---------- RECORD EXCERPTS ----------

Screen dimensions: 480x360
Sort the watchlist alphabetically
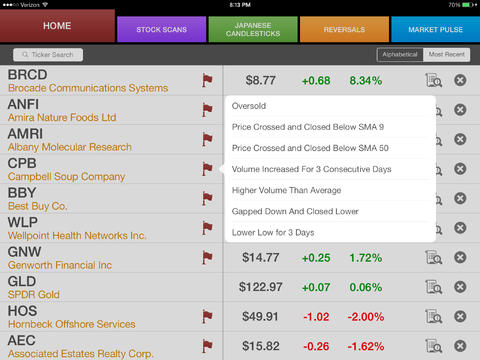400,55
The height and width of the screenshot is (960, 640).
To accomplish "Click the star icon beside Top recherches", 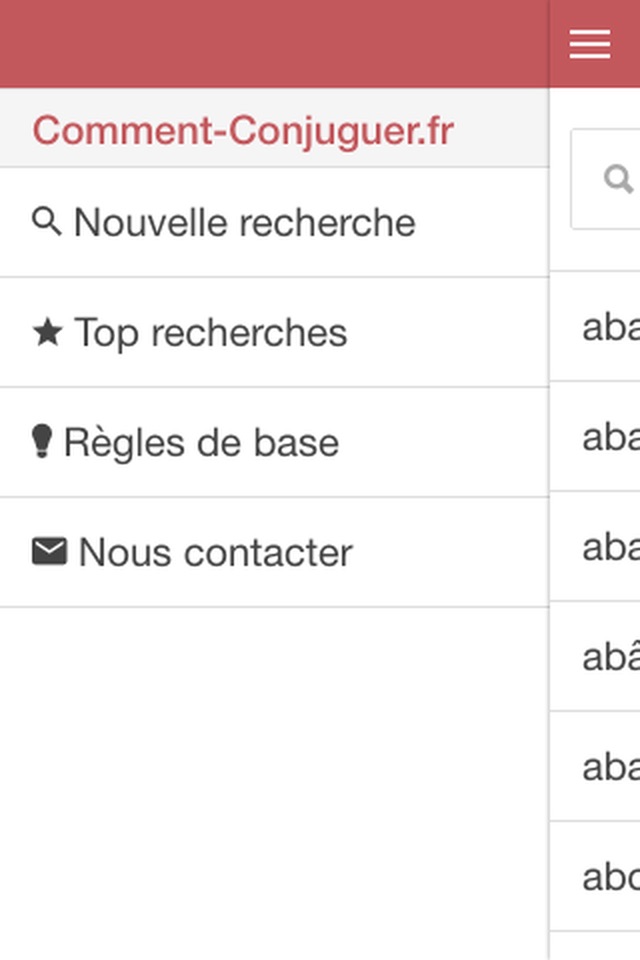I will 47,332.
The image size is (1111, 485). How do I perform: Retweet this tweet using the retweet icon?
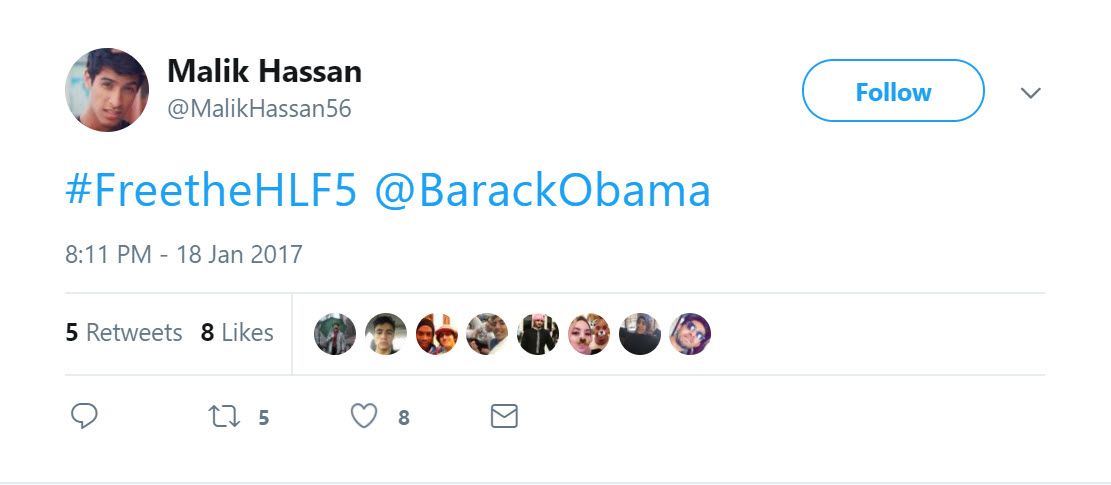tap(225, 416)
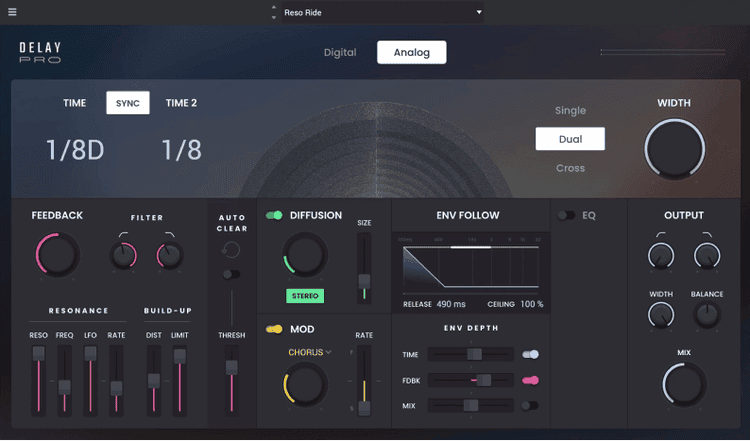Click the SYNC button
The image size is (750, 441).
[128, 103]
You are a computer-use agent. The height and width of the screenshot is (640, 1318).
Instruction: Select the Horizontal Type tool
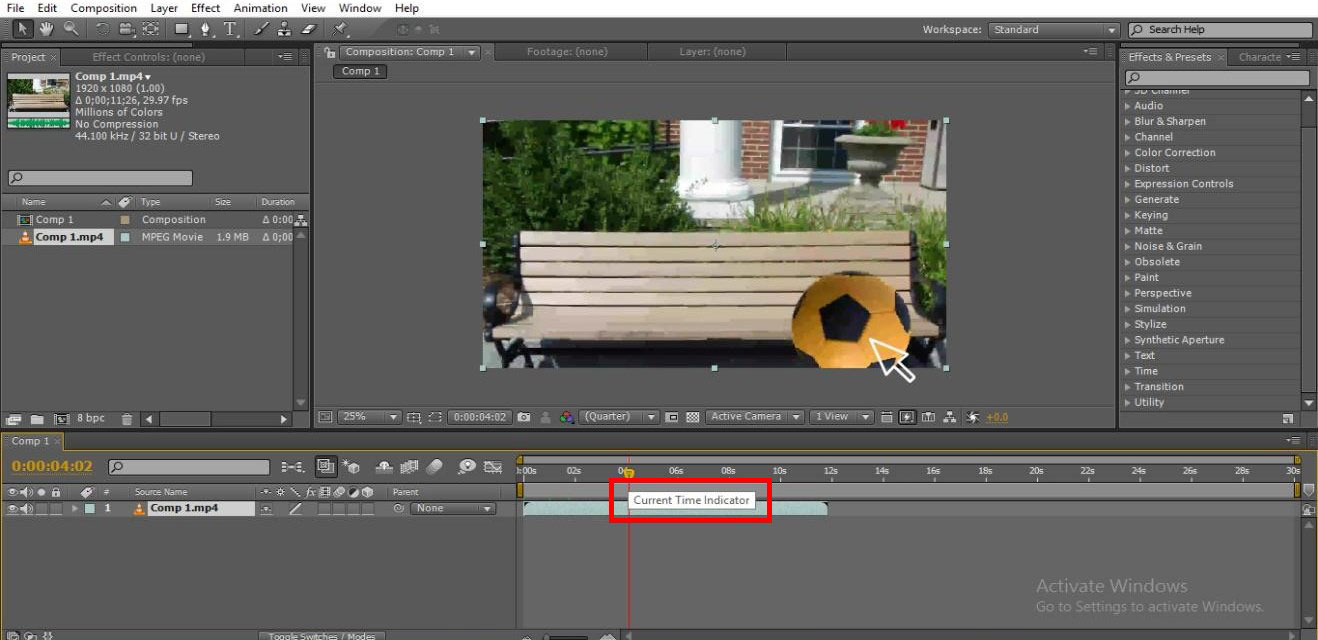231,29
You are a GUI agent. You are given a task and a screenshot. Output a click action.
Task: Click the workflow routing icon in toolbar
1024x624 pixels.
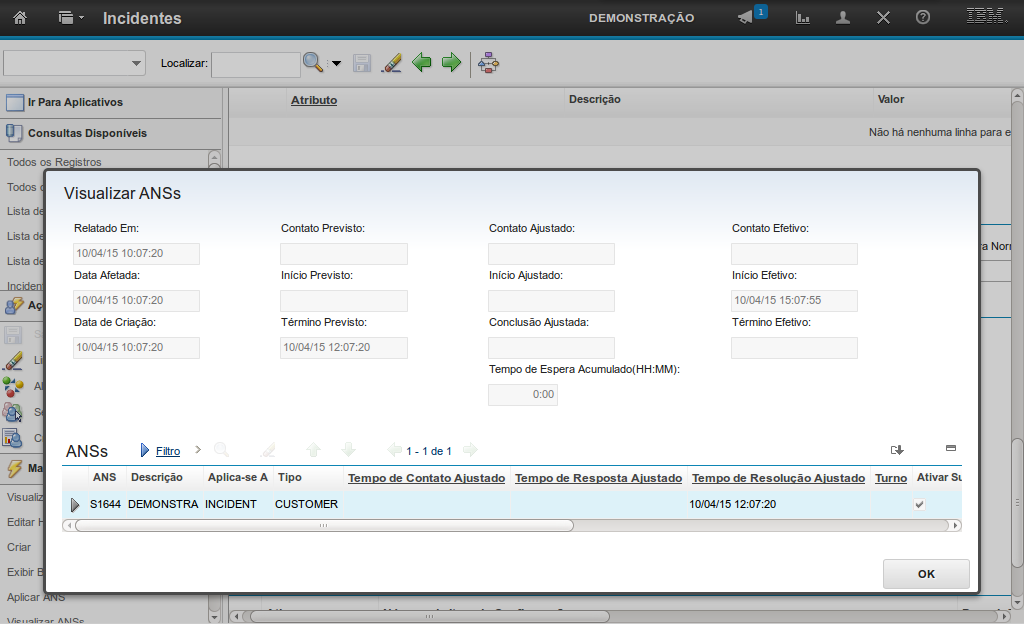tap(489, 63)
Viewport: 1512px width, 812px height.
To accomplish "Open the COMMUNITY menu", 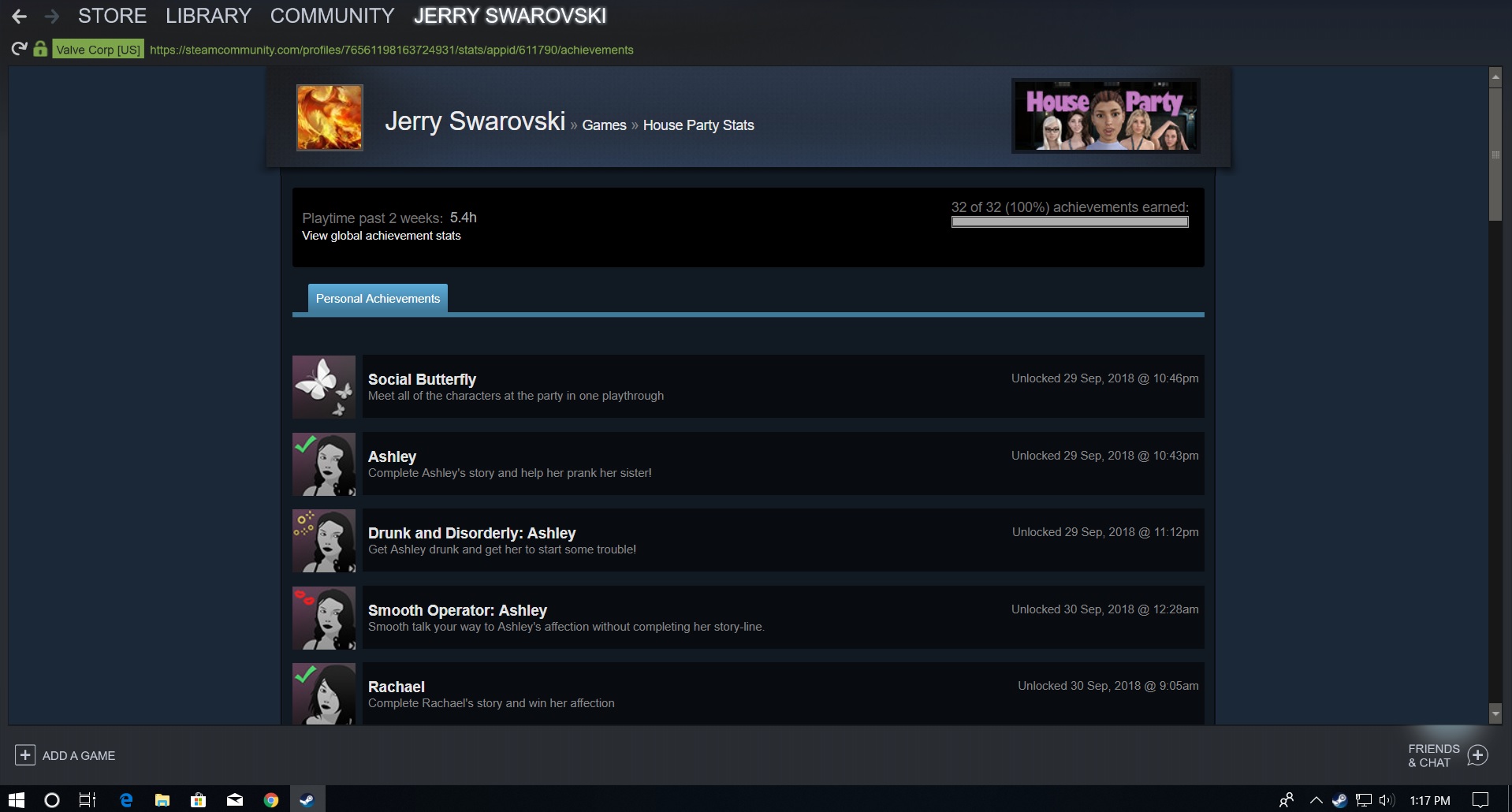I will click(x=332, y=16).
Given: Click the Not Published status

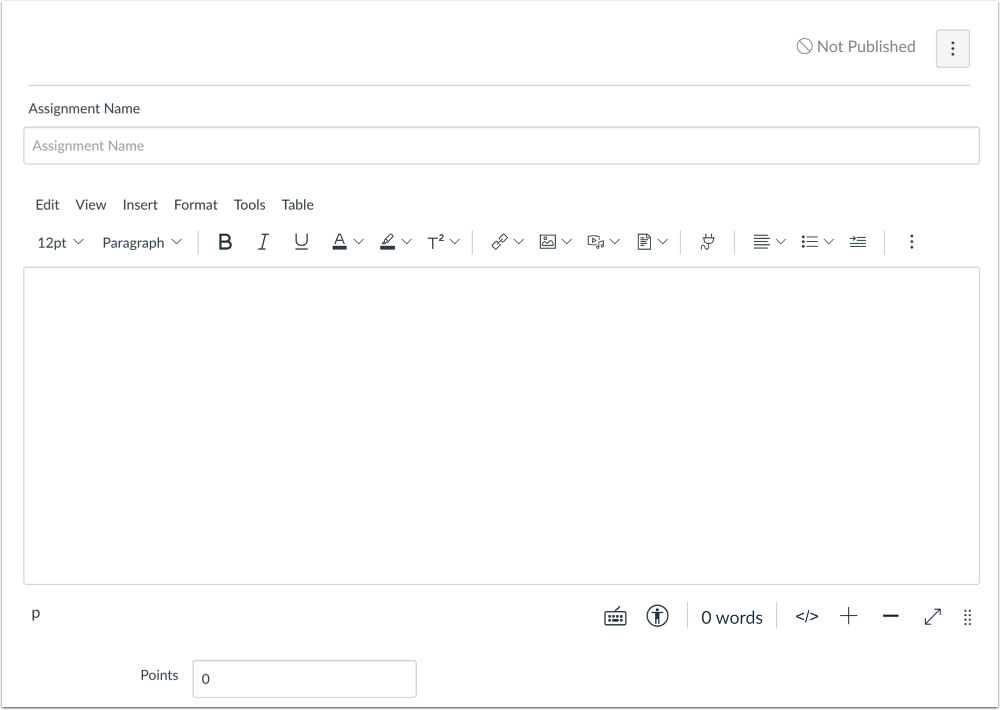Looking at the screenshot, I should [855, 47].
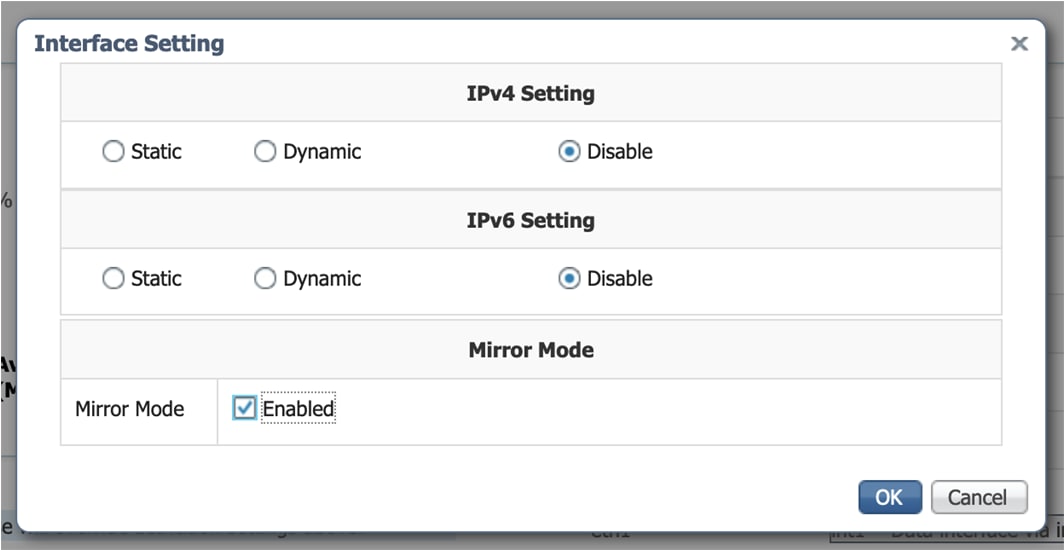This screenshot has width=1064, height=550.
Task: Confirm the settings with the OK button
Action: click(889, 497)
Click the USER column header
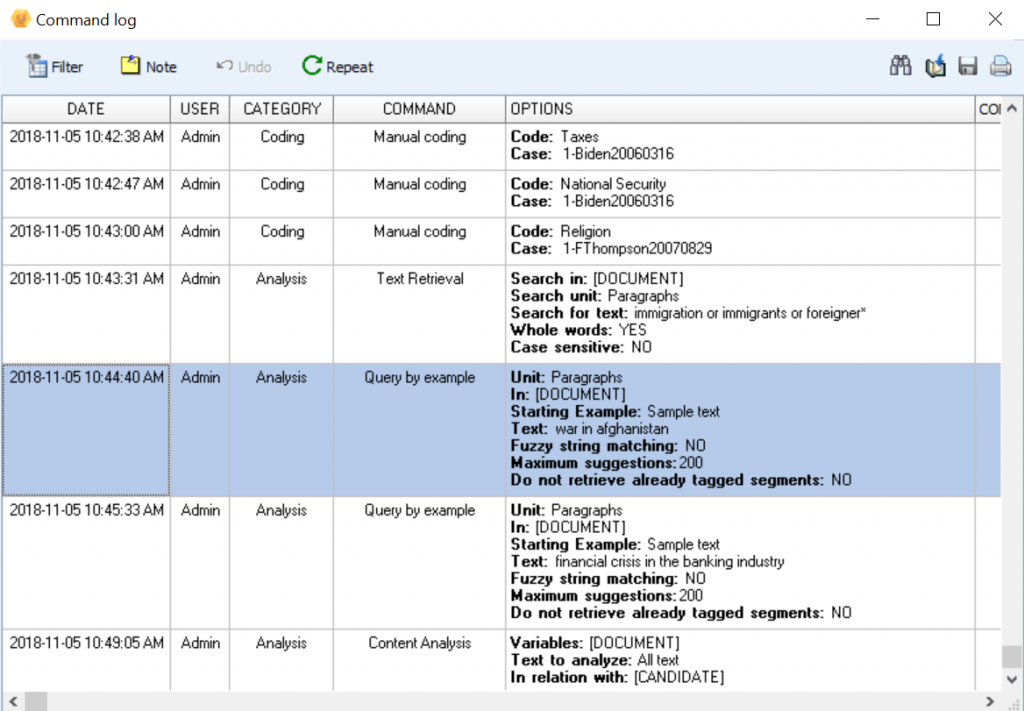Image resolution: width=1024 pixels, height=711 pixels. [199, 109]
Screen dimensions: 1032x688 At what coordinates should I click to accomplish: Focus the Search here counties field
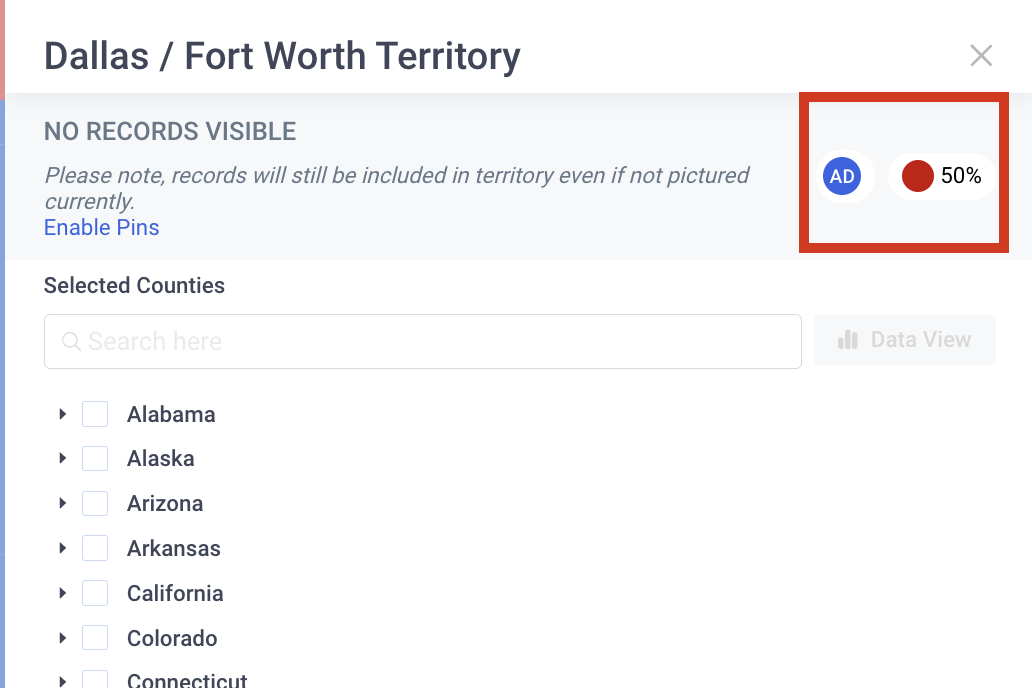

----------

* [WHAT YOU HAVE TO DO]: Print exactly, and only, the lines from the line containing "Given: Click the Not Published status" to the last line of the material above, with every picture left out.

* [ANSWER FOR THIS EXERCISE]:
Given: Click the Not Published status

Looking at the screenshot, I should [855, 47].
This screenshot has width=1064, height=550.
Task: Confirm the settings with the OK button
Action: click(889, 497)
Click the USER column header
Image resolution: width=1024 pixels, height=711 pixels. [199, 109]
Screen dimensions: 1032x688 At what coordinates should I click to accomplish: Focus the Search here counties field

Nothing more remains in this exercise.